CWB corpus ID of the source language corpus.

TARGET

CWB corpus ID of the target language corpus.

grid

CWB attribute representing the alignment grid, i.e. each alignment bead links n consecutive grid regions in the source language to m consecutive grid regions in the target language. It is an error if the start or end of an alignment bead region doesn't match a corresponding grid boundary.

For the most common case of sentence alignment, grid will usually be set to s. Note that the same grid attribute is used for both source and target language corpus.

keyspec

Pattern used to construct unique sentence IDs (both in the source and target corpus). If sentences are directly annotated with IDs, say in the s-attribute s_id, you can simply specify {s_id} or {id} for short (the name of the grid attribute is automatically prepended). Note the curly braces around the attribute name!

In more complex situations, keyspec is an arbitrary character string that interpolates s-attributes enclosed in curly braces. For example, if paragraphs and sentences are numbered (s-attributes p_num and s_num), you can construct IDs of the form id_p4_s2 (second sentence in fourth paragraph) with the pattern id_p{p_num}_s{s_num}.

OPTIONS

--registry=dir, -r dir

Locate corpora in CWB registry directory dir, overriding the default directory and the environment variable CORPUS_REGISTRY.

--output=file, -o file

Write export data to file rather than standard output. Files with extension .gz or .bz2 are compressed automatically.

--no-header, -nh

Write alignment file without the optional header line (see "EXPORT FILE FORMAT" below).

--force, -f

Ignore errors and continue exporting. If the start or end point of an alignment bead doesn't match grid boundaries, the bead will be skipped with an error message.

--verbose, -v

Verbose mode (shows progress messages during processing).

--help, -h

Show usage and options summary.

EXPORT FILE FORMAT

The exported alignment file starts with an optional header line specifying the CWB names of source and target corpus, the s-attribute containing sentence regions (or other regions used as an alignment grid), and the key pattern for constructing unique sentence IDs. The four items are separated by TAB characters. Specify --no-header) to omit the header line from the export file.

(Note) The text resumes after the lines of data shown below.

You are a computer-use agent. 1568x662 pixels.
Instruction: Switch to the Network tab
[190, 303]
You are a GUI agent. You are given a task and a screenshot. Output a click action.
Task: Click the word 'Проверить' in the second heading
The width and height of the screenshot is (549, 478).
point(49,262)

Each of the remaining lines in the export file corresponds to a single alignment bead. It consists of the ID of a sentence in the source corpus (or multiple IDs separated by blanks), followed by a TAB character and the ID of the aligned sentence in the target corpus (or multiple IDs separated by blanks).

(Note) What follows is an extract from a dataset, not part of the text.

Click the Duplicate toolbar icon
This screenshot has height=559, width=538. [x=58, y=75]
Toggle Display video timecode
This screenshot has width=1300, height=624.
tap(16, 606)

See the cwb-align-import manpage for a more detailed description of the file format and the specification of unique IDs.

COPYRIGHT

Copyright (C) 2007-2022 Stephanie Evert [https://purl.org/stephanie.evert]

This software is provided AS IS and the author makes no warranty as to its use and performance. You may use the software, redistribute and modify it under the same terms as Perl itself.